The Mystery of the Lost Brother /p3
And Reuben, who had tried to save Joseph, said: "Did I not tell you not to harm the boy? and you would not listen to me. God is bringing our brother's blood upon us all."
When Joseph heard this, his heart was touched, for he saw that his brothers were really sorry for the wrong that they had done to him. He turned away from them, so that they could not see his face, and he wept. Then he turned again to them and spoke roughly as before, and said:
"This I will do, for I serve God. I will let you all go home, except one man. One of you I will shut up in prison; but the rest of you can go home and take food for your people. And you must come back and bring your youngest brother with you, and I shall know then that you have spoken the truth."
Then Joseph gave orders, and his servants seized one of his brothers, whose name was Simeon, and bound him in their sight and took him away to prison. And he ordered his servants to fill the men's sacks with grain, and to put every man's money back into the sack before it was tied up, so that they would find the money as soon as they opened the sack. Then the men loaded their asses with the sacks of grain, and started to go home, leaving their brother Simeon a prisoner.
When they stopped on the way to feed their asses, one of the brothers opened his sack, and there he found his money lying on the top of the grain. He called out to his brothers: "See, here is my money given again to me!" And they were frightened, but they did not dare to go back to Egypt and meet the stern ruler of the land. They went home and told their old father all that had happened to them, and how their brother Simeon was in prison, and must stay there until they should return, bringing Benjamin with them.
When they opened their sacks of grain, there in the mouth of each sack was the money that they had given; and they were filled with fear. Then they spoke of going again to Egypt and taking Benjamin, but Jacob said to them:
"You are taking my sons away from me. Joseph is gone, and Simeon is gone, and now you would take Benjamin away. All these things are against me!" Reuben said: "Here are my own two boys. You may kill them, if you wish, in case I do not bring Benjamin back to you." But Jacob said: "My youngest son shall not go with you. His brother is dead, and he alone is left to me. If harm should come to him, it would bring down my gray hairs with sorrow to the grave."

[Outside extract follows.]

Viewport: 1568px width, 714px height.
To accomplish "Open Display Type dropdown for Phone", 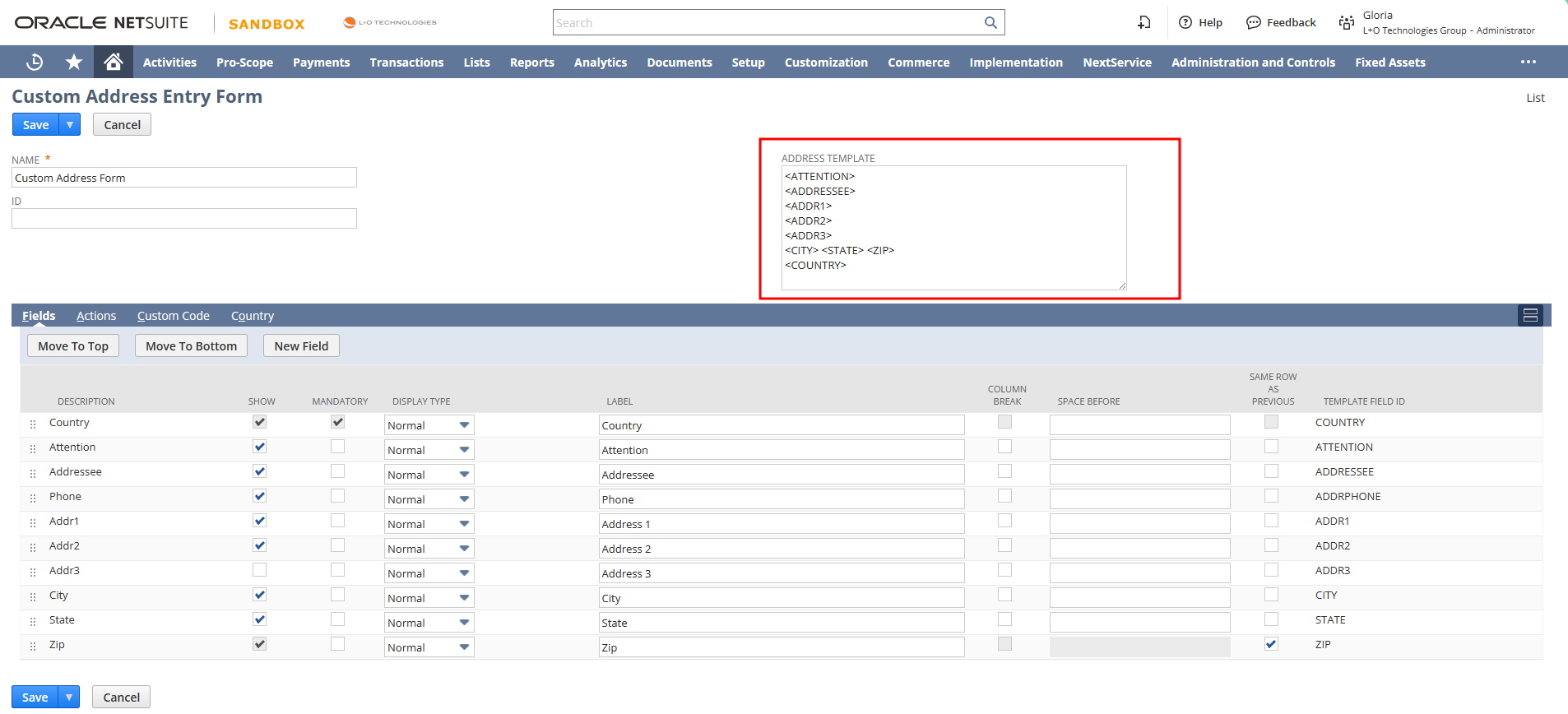I will click(464, 499).
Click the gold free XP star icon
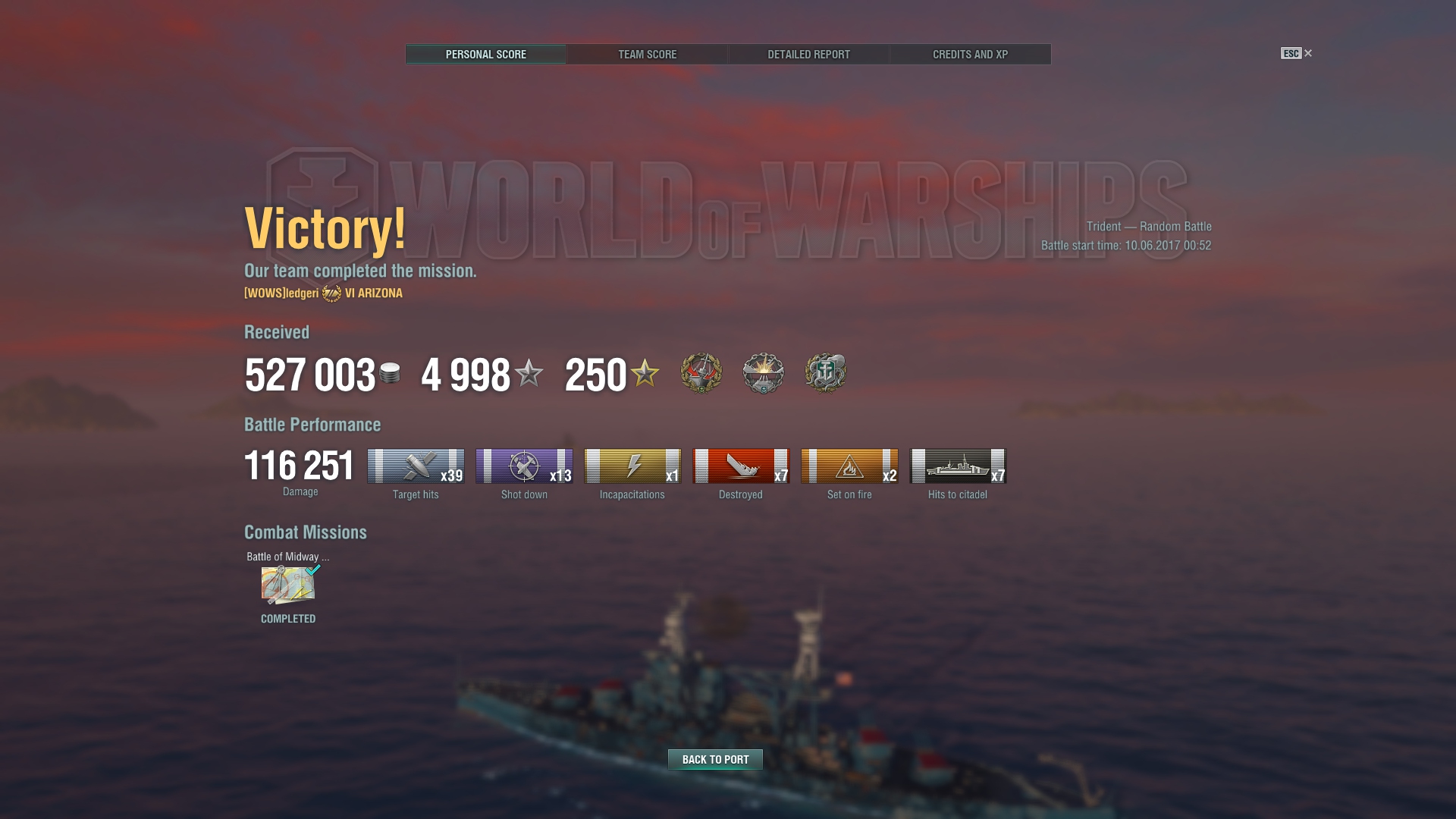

The food which Jacob's sons had brought from Egypt did not last long, for Jacob's family was large. Most of his sons were married and had children of their own; so that the children and grandchildren were sixty-six, besides the servants who waited on them, and the men who cared for Jacob's flocks. So around the tent of Jacob was quite a camp of other tents and an army of people.
When the food that had come from Egypt was nearly eaten up, Jacob said to his sons:
"Go down to Egypt again, and buy some food for us."